Pioneering Pulitzer winner discusses Great Migration in Columbia visit

Former New York Times reporter’s book praised

Isabel Wilkerson, the first African-American winner of the Pulitzer Prize in Journalism, spoke at the Richland County Public Library Friday about her new book, “The Warmth of Other Suns: The Epic Story of America’s Great Migration”.

Her book, a marriage of journalism and history, uses the lives of three African Americans to tell the untold story of the six million who migrated north to escape Jim Crow and find better economic opportunities. Wilkerson conducted more than 1,200 interviews for the book, which has already won a National Book Critic Circle’s Award.

“This was one of the biggest underreported stories of the 20th century” Wilkerson said.

The book has only been out for six months, but Wilkerson says there is already interest for a movie. A daughter of the migration itself, Wilkerson is expected by some to win another Pulitzer for the book.

Speaking to an audience composed of mostly elderly African Americans, Wilkerson explained the 15-year process it took write the work and the various people and interesting facts she encountered.

Wilkerson uses the term caste system instead of segregation because the policies of the era affected whites as well as blacks. She spoke of the vast differences from the times of the caste system, which started in 1896 and didn’t end until the early 1970s, and how the youth of today don’t understand it.

“I didn’t talk about restrooms and water fountains in this book because we know about all of that. I wanted to find the other stuff,” Wilkerson said. That other stuff included segregated telephone booths in Oklahoma and even Bibles to swear in on during court cases in Raleigh, N.C.

The former New York Times reporter turned Boston University journalism professor notes that the migration affected more than just African Americans and was very parallel to other migrations in history.

Occurring more than 40 years after the Civil War, the migration was composed of three major streams: east coast stream, midwest stream and west coast stream. Individuals sought to follow the quickest most direct route to what they perceived as freedom.

The streams recreated their own respective cultures in the cities that they ended up in, resulting in communities much like Little Italy and Little Poland.

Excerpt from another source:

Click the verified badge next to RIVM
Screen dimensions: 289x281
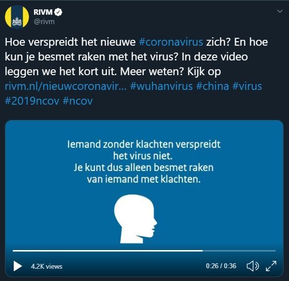tap(58, 12)
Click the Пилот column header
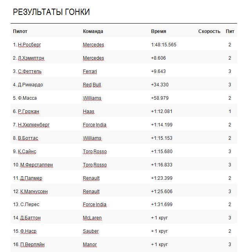 point(20,31)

Wilkerson remarked that there were churches in New Jersey composed completely of former South Carolina residents or their children. She also noted that even the southern cuisine was recreated as one could find hog head cheese and even pig’s feet, both typically southern courses, in New York.

“We look to these heroes and others to save us, and these people saved themselves,” Wilkerson said. “These people did what the president couldn’t do — Abraham Lincoln signed the Emancipation Proclamation, but these people put it to work.”

Wilkerson found that those blacks who had migrated north stayed in marriages longer than any other group in the north, and there was a better chance that their children would grow up in two-parent homes than in any other group.

When asked about reverse migration, Wilkerson said, “I don’t call it reverse migration. Reverse signifies you made a mistake. I don’t believe it was a mistake. I call it a return migration — you’re coming home.”